Learning disability?
Given
menggeleng. Bukan karena dia tahu apa yang terjadi, tapi karena dia memang
tidak tahu menahu soal Anton. Ah tentu saja, Given kuliah di jurusan manajemen,
mana dia tahu soal beginian. Yang dia tahu hanyalah dia mengelola bimbelnya
dengan baik, urusan anak didik dia serahkan kepada pengajar. Given hanya tahu
orangtua Anton mendaftarkan anaknya di Brilliant agar Anton bisa belajar dengan
baik dan naik kelas dengan nilai bagus.
Aku
semakin terkejut. Anton tidak bisa membaca, padahal untuk usia seperti Anton
seharusnya dia sudah mampu membaca novel anak-anak. Pantas saja ketika kusuruh
mengerjakan soal dia tak bergerak sedikitpun. Padahal sudah kupaksa, bahkan
sempat kubentak, karena sedari tadi dia hanya diam, bahkan terus saja bermain
dengan mainan motor plastiknya.
Lalu
bagaimana sekolah Anton selama ini? Bagaimana dia mengerjakan tugas? Bagaimana
dia bisa mengerjakan ulangan?
Aku
dekati Anton, kulihat bukunya. Dia bisa menulis. Tulisannya kacau, tegak
bersambung dan tidak proporsional. Dia menyerahkan LKS IPS kepadaku, memintaku
membantu mengerjakannya. Aku mengangguk, meskipun aku harus membantunya dengan
cara yang kurang wajar sebagai pengajar. Aku memberitahu jawabannya
mentah-mentah─sesuatu yang sebenarnya selalu kuhindari karena membuat murid
tidak mau berpikir dan kreatif─, lalu
membimbingnya mendikte setiap huruf dari jawaban itu. Waktu mendadak berjalan
lambat. Sudah kudikte dengan jelas, namun Anton masih saja salah menulis huruf.

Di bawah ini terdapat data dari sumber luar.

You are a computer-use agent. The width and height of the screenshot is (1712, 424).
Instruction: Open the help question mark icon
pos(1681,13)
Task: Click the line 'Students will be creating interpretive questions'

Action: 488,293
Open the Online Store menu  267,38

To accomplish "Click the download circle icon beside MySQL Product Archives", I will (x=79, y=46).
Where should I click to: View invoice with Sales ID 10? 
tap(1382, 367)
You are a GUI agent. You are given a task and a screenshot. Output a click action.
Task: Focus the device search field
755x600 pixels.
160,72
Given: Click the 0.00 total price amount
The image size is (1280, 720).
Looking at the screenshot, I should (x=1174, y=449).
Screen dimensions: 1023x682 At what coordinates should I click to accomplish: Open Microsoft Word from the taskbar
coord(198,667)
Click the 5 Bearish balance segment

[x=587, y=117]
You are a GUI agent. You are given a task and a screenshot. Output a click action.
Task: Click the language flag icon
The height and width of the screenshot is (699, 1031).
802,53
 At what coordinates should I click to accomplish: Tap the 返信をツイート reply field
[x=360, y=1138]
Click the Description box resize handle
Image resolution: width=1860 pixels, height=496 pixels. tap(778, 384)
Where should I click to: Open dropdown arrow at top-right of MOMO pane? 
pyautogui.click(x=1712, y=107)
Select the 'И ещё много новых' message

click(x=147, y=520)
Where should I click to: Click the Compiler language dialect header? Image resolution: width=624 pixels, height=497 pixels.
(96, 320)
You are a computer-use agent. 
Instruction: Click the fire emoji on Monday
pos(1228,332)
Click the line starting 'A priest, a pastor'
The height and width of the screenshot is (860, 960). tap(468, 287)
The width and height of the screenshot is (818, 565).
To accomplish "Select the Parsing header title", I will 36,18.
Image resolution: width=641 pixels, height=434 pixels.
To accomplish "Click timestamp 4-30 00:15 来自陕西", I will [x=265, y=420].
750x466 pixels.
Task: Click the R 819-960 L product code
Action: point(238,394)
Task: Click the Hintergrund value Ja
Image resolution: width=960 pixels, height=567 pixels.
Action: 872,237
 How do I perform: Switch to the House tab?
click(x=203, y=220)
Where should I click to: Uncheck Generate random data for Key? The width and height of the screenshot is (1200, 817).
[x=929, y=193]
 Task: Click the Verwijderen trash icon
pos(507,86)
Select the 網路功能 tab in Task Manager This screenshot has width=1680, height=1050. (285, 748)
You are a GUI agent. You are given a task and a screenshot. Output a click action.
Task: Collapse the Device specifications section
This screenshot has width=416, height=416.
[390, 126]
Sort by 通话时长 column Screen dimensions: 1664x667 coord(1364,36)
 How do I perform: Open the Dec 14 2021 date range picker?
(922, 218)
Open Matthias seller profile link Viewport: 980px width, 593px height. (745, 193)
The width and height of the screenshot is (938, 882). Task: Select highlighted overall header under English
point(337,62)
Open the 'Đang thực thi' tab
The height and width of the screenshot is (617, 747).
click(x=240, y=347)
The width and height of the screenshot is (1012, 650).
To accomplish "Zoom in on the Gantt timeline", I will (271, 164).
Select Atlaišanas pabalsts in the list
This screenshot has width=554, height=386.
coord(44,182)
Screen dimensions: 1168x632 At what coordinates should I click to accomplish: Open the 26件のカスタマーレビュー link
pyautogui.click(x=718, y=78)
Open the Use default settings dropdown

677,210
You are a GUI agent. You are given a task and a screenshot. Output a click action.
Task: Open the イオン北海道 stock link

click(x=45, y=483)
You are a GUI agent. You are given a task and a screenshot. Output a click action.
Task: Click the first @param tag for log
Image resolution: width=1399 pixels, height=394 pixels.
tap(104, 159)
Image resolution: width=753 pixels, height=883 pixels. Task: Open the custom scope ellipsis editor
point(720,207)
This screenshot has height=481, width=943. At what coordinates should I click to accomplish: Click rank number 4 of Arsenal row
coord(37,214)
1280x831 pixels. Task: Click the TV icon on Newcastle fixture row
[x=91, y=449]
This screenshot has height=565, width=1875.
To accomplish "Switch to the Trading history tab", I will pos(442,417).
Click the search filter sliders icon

Dia sering menghapus tulisannya, membuat LKS nya begitu kusam dan kumal. Rasanya
sungguh jengkel karena harus mengejakan huruf untuknya berulang-ulang.
Aku
berbincang dengan Given, menanyakan riwayat belajar Anton.
“Dulu
dia pernah didaftarkan orangtuanya di Sekolah Luar Biasa, tapi dia ditolak
karena Anton dinilai normal dan tidak menyandang cacat. Itulah mengapa sampai
saat ini dia tetap belajar di sekolah umum,” terang Given seadanya.
Aku
mengangguk. Anak itu memang lambat dalam belajar. Butuh perhatian ekstra,
apalagi dia sudah berkali-kali tinggal kelas.
Kubuka
textbook psikolinguistik. Tak salah
lagi, Anton menderita disleksia. Semua ciri-ciri sudah menempel padanya. Tidak
bisa mengeja, menulis tanpa spasi, perhatian mudah teralih, sulit berkomunikasi,
dan lain sebagainya.
Hari-hari
selanjutnya aku lebih memerhatikan Anton. Bayu, Senja dan Atika sudah cerdas,
jadi lebih gampang dikendalikan. Namun Anton tidak. Dia harus belajar
benar-benar mulai dari awal. Kugunakan waktu untuk mengajari Anton mengeja huruf,
lalu menulis namanya sendiri. Rasanya memang jauh berbeda ketika harus
mengajari anak yang tidak memiliki gangguan serupa disleksia. Hanya untuk
menulis ‘Anton’ saja membutuhkan waktu hampir setengah jam.
Di
hadapan Anton mendadak aku merasa menjadi orang yang sangat berguna. Padahal
sebelumnya aku merasa hidupku sangat datar, aku tidak terlalu pandai di kampus,
juga tidak mempunyai prestasi yang bisa dibanggakan. Tapi ketika membantu Anton
belajar, aku merasa mendapat kepuasan batin yang tak bisa dijabarkan dengan
kata-kata. Aku memang tak bisa memberikan apa-apa untuk Anton, tapi setidaknya
aku tahu kalau dia menderita disleksia, sehingga orangtua Anton tahu kalau
anaknya bukanlah anak bodoh atau abnormal.
Hanya
inilah yang bisa kuberikan pada Anton. Bukan uang, atau mainan mahal, tapi
hanya bisa mengajarinya mengeja, membaca dan menulis huruf. Aku harap ketika
sudah dewasa Anton tidak rendah diri dengan kekurangannya ini. Bukankah Thomas
Alfa Edison, Walt Disney dan Tom Cruise juga penderita disleksia?
Benar
apa kata Christopher McCandless: happiness
is only real when shared. Kebahagiaan itu ada jika kita mau berbagi.